▶ BRIEF: Once every line below with "computer" has been counted, state the total and nothing else.
================
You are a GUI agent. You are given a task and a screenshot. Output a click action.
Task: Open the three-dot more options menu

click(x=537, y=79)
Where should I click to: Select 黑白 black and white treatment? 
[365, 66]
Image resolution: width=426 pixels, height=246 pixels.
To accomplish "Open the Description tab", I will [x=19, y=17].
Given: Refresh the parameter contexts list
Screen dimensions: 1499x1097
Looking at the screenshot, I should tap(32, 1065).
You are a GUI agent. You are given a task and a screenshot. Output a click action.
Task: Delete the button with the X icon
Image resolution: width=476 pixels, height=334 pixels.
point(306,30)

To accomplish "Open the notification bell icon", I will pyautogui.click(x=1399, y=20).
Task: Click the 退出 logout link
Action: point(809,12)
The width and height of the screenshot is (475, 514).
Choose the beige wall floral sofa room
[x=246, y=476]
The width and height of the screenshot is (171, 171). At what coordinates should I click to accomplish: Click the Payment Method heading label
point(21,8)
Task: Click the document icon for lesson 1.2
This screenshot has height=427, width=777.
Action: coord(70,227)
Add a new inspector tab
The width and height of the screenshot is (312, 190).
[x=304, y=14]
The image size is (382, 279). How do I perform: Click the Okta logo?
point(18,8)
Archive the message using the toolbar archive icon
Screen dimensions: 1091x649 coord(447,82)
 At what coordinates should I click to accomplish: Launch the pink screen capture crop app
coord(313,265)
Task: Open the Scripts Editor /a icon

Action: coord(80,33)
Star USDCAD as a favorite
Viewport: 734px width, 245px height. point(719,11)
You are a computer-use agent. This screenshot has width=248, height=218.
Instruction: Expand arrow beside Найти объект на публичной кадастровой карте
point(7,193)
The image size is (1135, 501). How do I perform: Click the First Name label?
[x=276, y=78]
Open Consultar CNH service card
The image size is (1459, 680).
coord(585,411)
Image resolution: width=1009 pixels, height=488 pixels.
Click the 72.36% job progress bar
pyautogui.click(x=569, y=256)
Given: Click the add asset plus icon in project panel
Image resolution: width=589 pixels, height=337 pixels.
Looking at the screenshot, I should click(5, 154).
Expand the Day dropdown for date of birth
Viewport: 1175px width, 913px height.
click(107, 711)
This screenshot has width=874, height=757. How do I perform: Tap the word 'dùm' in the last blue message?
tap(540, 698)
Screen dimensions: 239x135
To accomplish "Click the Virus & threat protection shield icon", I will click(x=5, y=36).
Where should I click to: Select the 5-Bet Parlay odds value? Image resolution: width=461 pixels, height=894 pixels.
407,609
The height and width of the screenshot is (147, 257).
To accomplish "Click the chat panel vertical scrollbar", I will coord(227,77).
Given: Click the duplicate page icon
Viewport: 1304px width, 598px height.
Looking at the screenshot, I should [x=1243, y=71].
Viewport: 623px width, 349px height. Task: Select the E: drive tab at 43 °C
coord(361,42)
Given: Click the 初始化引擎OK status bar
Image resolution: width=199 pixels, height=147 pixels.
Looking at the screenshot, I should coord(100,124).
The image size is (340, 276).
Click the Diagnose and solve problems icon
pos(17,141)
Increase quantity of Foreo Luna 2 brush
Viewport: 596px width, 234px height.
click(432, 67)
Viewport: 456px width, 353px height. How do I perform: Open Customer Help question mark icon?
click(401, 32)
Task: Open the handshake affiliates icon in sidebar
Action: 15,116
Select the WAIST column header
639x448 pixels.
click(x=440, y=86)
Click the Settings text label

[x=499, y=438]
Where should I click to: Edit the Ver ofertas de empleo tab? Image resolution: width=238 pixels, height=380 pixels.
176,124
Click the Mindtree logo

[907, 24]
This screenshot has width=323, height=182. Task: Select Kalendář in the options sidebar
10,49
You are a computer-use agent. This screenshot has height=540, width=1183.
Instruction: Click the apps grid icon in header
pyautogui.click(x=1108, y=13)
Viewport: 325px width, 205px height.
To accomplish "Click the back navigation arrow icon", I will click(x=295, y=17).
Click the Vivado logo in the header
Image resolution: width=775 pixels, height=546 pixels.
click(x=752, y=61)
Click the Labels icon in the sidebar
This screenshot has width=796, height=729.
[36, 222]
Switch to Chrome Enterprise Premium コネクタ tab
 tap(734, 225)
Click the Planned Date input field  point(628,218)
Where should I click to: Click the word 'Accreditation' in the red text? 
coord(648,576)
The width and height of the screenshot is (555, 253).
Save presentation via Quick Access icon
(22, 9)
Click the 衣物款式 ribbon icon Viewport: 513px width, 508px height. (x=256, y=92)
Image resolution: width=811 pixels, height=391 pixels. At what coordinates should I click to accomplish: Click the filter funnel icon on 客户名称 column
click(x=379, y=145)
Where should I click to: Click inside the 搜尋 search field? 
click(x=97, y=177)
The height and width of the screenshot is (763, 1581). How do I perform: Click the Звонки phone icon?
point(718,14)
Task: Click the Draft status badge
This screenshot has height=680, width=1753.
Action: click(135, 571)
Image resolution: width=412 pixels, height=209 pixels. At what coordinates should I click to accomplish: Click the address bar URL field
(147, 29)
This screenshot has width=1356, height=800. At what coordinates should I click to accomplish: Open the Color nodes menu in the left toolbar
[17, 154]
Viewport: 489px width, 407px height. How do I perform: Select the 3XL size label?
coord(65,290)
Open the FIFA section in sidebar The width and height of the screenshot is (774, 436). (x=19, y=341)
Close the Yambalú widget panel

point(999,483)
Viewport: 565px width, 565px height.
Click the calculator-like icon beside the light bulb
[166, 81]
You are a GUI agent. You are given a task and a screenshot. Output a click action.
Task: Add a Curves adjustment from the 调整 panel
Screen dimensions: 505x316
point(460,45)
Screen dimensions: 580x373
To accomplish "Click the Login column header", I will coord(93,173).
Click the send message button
================
▶ TASK OUTPUT: 2